Pixel coordinate grounding data:
□ □ □ □

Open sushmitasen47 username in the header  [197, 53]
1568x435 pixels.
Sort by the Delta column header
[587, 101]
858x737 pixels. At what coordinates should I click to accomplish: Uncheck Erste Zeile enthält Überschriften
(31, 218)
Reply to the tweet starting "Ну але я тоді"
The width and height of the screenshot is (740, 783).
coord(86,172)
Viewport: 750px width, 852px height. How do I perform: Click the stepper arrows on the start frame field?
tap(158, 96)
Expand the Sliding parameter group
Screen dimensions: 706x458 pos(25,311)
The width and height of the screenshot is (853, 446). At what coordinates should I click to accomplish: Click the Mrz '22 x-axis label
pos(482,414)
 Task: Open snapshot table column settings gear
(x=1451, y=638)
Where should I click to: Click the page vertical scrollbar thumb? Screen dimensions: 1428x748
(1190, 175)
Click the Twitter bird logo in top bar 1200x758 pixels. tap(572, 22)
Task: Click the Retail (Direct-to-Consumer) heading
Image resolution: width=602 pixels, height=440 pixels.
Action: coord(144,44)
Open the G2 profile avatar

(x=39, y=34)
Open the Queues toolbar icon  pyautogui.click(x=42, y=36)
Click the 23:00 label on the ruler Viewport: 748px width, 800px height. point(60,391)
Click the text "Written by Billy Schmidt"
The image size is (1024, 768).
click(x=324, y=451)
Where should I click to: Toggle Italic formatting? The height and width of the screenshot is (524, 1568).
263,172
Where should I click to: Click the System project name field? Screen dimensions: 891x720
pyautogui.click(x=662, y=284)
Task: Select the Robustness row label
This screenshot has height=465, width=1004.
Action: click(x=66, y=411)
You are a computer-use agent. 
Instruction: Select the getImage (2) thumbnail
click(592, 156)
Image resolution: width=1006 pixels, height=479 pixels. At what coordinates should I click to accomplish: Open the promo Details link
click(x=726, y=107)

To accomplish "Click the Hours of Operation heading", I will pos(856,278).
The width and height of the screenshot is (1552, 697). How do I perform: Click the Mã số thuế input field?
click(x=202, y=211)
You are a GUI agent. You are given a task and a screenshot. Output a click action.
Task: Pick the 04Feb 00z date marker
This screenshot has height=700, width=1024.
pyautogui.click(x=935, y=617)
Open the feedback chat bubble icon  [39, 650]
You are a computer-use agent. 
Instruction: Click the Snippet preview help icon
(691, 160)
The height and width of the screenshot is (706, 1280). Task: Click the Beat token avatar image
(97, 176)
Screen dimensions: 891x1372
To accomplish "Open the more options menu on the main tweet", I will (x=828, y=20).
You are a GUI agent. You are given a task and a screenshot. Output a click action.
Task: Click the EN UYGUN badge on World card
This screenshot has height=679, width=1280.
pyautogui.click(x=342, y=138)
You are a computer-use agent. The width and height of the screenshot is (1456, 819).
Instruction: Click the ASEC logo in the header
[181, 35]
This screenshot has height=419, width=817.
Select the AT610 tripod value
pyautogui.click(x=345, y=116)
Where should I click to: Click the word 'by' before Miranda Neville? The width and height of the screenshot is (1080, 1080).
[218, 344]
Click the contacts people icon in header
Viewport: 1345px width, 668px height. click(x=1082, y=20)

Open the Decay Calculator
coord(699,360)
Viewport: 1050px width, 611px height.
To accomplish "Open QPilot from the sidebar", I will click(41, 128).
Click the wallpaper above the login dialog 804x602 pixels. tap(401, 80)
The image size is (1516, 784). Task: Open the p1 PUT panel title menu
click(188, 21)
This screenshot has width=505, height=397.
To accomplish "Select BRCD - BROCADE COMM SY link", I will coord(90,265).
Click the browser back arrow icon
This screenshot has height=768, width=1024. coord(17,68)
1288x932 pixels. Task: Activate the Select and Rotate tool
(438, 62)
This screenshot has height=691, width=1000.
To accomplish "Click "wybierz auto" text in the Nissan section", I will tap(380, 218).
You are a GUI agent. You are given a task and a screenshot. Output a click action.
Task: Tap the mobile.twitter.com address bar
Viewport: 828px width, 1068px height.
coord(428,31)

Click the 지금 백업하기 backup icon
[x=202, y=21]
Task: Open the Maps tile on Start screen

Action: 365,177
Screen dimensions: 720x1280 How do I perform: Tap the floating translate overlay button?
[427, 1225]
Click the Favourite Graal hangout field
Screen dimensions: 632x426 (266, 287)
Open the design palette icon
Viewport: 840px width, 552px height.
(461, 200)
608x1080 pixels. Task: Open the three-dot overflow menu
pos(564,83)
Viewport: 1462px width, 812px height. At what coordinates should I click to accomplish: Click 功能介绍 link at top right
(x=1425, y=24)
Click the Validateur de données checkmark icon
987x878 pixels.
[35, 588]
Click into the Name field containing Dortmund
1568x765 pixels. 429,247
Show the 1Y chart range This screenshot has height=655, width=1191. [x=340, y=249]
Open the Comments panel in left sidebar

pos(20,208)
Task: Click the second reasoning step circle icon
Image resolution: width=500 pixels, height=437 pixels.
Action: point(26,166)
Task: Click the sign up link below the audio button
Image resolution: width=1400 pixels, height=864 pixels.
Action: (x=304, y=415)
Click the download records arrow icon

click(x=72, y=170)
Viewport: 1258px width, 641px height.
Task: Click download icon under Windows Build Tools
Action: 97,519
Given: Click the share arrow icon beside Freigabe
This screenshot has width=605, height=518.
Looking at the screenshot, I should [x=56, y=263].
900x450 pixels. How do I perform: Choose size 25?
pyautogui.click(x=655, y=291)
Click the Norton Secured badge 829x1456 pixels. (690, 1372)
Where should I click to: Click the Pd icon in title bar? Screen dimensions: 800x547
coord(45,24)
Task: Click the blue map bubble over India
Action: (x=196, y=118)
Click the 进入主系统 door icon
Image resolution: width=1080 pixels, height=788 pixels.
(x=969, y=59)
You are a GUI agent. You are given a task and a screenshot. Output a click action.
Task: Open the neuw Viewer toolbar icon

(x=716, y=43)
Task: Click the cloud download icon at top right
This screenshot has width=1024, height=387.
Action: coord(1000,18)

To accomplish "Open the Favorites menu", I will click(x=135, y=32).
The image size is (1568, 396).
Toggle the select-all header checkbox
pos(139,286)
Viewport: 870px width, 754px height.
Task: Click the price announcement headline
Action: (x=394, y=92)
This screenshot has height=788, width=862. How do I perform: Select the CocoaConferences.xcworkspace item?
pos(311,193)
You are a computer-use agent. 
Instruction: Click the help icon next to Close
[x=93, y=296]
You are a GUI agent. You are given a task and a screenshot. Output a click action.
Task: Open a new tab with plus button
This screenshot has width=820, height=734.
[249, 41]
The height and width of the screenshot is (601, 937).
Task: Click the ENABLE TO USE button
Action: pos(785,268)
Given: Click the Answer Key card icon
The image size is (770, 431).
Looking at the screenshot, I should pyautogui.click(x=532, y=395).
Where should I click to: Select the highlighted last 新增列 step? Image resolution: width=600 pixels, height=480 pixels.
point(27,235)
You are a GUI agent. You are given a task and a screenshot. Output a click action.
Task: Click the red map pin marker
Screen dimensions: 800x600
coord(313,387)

□ □ □ □

Each line above must be returned exactly as written.

Open sushmitasen47 username in the header  [197, 53]
1568x435 pixels.
Sort by the Delta column header
[587, 101]
858x737 pixels. At what coordinates should I click to accomplish: Uncheck Erste Zeile enthält Überschriften
(31, 218)
Reply to the tweet starting "Ну але я тоді"
The width and height of the screenshot is (740, 783).
coord(86,172)
Viewport: 750px width, 852px height. How do I perform: Click the stepper arrows on the start frame field?
tap(158, 96)
Expand the Sliding parameter group
Screen dimensions: 706x458 pos(25,311)
The width and height of the screenshot is (853, 446). At what coordinates should I click to accomplish: Click the Mrz '22 x-axis label
pos(482,414)
 Task: Open snapshot table column settings gear
(x=1451, y=638)
Where should I click to: Click the page vertical scrollbar thumb? Screen dimensions: 1428x748
(1190, 175)
Click the Twitter bird logo in top bar 1200x758 pixels. tap(572, 22)
Task: Click the Retail (Direct-to-Consumer) heading
Image resolution: width=602 pixels, height=440 pixels.
Action: coord(144,44)
Open the G2 profile avatar

(x=39, y=34)
Open the Queues toolbar icon  pyautogui.click(x=42, y=36)
Click the 23:00 label on the ruler Viewport: 748px width, 800px height. point(60,391)
Click the text "Written by Billy Schmidt"
The image size is (1024, 768).
click(x=324, y=451)
Where should I click to: Toggle Italic formatting? The height and width of the screenshot is (524, 1568).
263,172
Where should I click to: Click the System project name field? Screen dimensions: 891x720
pyautogui.click(x=662, y=284)
Task: Select the Robustness row label
This screenshot has height=465, width=1004.
Action: click(x=66, y=411)
You are a computer-use agent. 
Instruction: Select the getImage (2) thumbnail
click(592, 156)
Image resolution: width=1006 pixels, height=479 pixels. At what coordinates should I click to accomplish: Open the promo Details link
click(x=726, y=107)

To accomplish "Click the Hours of Operation heading", I will pos(856,278).
The width and height of the screenshot is (1552, 697). How do I perform: Click the Mã số thuế input field?
click(x=202, y=211)
You are a GUI agent. You are given a task and a screenshot. Output a click action.
Task: Pick the 04Feb 00z date marker
This screenshot has height=700, width=1024.
pyautogui.click(x=935, y=617)
Open the feedback chat bubble icon  [39, 650]
You are a computer-use agent. 
Instruction: Click the Snippet preview help icon
(691, 160)
The height and width of the screenshot is (706, 1280). Task: Click the Beat token avatar image
(97, 176)
Screen dimensions: 891x1372
To accomplish "Open the more options menu on the main tweet", I will (x=828, y=20).
You are a GUI agent. You are given a task and a screenshot. Output a click action.
Task: Click the EN UYGUN badge on World card
This screenshot has height=679, width=1280.
pyautogui.click(x=342, y=138)
You are a computer-use agent. The width and height of the screenshot is (1456, 819).
Instruction: Click the ASEC logo in the header
[181, 35]
This screenshot has height=419, width=817.
Select the AT610 tripod value
pyautogui.click(x=345, y=116)
Where should I click to: Click the word 'by' before Miranda Neville? The width and height of the screenshot is (1080, 1080).
[218, 344]
Click the contacts people icon in header
Viewport: 1345px width, 668px height. click(x=1082, y=20)

Open the Decay Calculator
coord(699,360)
Viewport: 1050px width, 611px height.
To accomplish "Open QPilot from the sidebar", I will click(41, 128).
Click the wallpaper above the login dialog 804x602 pixels. tap(401, 80)
The image size is (1516, 784). Task: Open the p1 PUT panel title menu
click(188, 21)
This screenshot has width=505, height=397.
To accomplish "Select BRCD - BROCADE COMM SY link", I will coord(90,265).
Click the browser back arrow icon
This screenshot has height=768, width=1024. coord(17,68)
1288x932 pixels. Task: Activate the Select and Rotate tool
(438, 62)
This screenshot has height=691, width=1000.
To accomplish "Click "wybierz auto" text in the Nissan section", I will tap(380, 218).
You are a GUI agent. You are given a task and a screenshot. Output a click action.
Task: Tap the mobile.twitter.com address bar
Viewport: 828px width, 1068px height.
coord(428,31)

Click the 지금 백업하기 backup icon
[x=202, y=21]
Task: Open the Maps tile on Start screen

Action: 365,177
Screen dimensions: 720x1280 How do I perform: Tap the floating translate overlay button?
[427, 1225]
Click the Favourite Graal hangout field
Screen dimensions: 632x426 (266, 287)
Open the design palette icon
Viewport: 840px width, 552px height.
(461, 200)
608x1080 pixels. Task: Open the three-dot overflow menu
pos(564,83)
Viewport: 1462px width, 812px height. At what coordinates should I click to accomplish: Click 功能介绍 link at top right
(x=1425, y=24)
Click the Validateur de données checkmark icon
987x878 pixels.
[35, 588]
Click into the Name field containing Dortmund
1568x765 pixels. 429,247
Show the 1Y chart range This screenshot has height=655, width=1191. [x=340, y=249]
Open the Comments panel in left sidebar

pos(20,208)
Task: Click the second reasoning step circle icon
Image resolution: width=500 pixels, height=437 pixels.
Action: point(26,166)
Task: Click the sign up link below the audio button
Image resolution: width=1400 pixels, height=864 pixels.
Action: (x=304, y=415)
Click the download records arrow icon

click(x=72, y=170)
Viewport: 1258px width, 641px height.
Task: Click download icon under Windows Build Tools
Action: 97,519
Given: Click the share arrow icon beside Freigabe
This screenshot has width=605, height=518.
Looking at the screenshot, I should [x=56, y=263].
900x450 pixels. How do I perform: Choose size 25?
pyautogui.click(x=655, y=291)
Click the Norton Secured badge 829x1456 pixels. (690, 1372)
Where should I click to: Click the Pd icon in title bar? Screen dimensions: 800x547
coord(45,24)
Task: Click the blue map bubble over India
Action: (x=196, y=118)
Click the 进入主系统 door icon
Image resolution: width=1080 pixels, height=788 pixels.
(x=969, y=59)
You are a GUI agent. You are given a task and a screenshot. Output a click action.
Task: Open the neuw Viewer toolbar icon

(x=716, y=43)
Task: Click the cloud download icon at top right
This screenshot has width=1024, height=387.
Action: coord(1000,18)

To accomplish "Open the Favorites menu", I will click(x=135, y=32).
The image size is (1568, 396).
Toggle the select-all header checkbox
pos(139,286)
Viewport: 870px width, 754px height.
Task: Click the price announcement headline
Action: (x=394, y=92)
This screenshot has height=788, width=862. How do I perform: Select the CocoaConferences.xcworkspace item?
pos(311,193)
You are a computer-use agent. 
Instruction: Click the help icon next to Close
[x=93, y=296]
You are a GUI agent. You are given a task and a screenshot. Output a click action.
Task: Open a new tab with plus button
This screenshot has width=820, height=734.
[249, 41]
The height and width of the screenshot is (601, 937).
Task: Click the ENABLE TO USE button
Action: pos(785,268)
Given: Click the Answer Key card icon
The image size is (770, 431).
Looking at the screenshot, I should pyautogui.click(x=532, y=395).
Where should I click to: Select the highlighted last 新增列 step? Image resolution: width=600 pixels, height=480 pixels.
point(27,235)
You are a GUI agent. You are given a task and a screenshot. Output a click action.
Task: Click the red map pin marker
Screen dimensions: 800x600
coord(313,387)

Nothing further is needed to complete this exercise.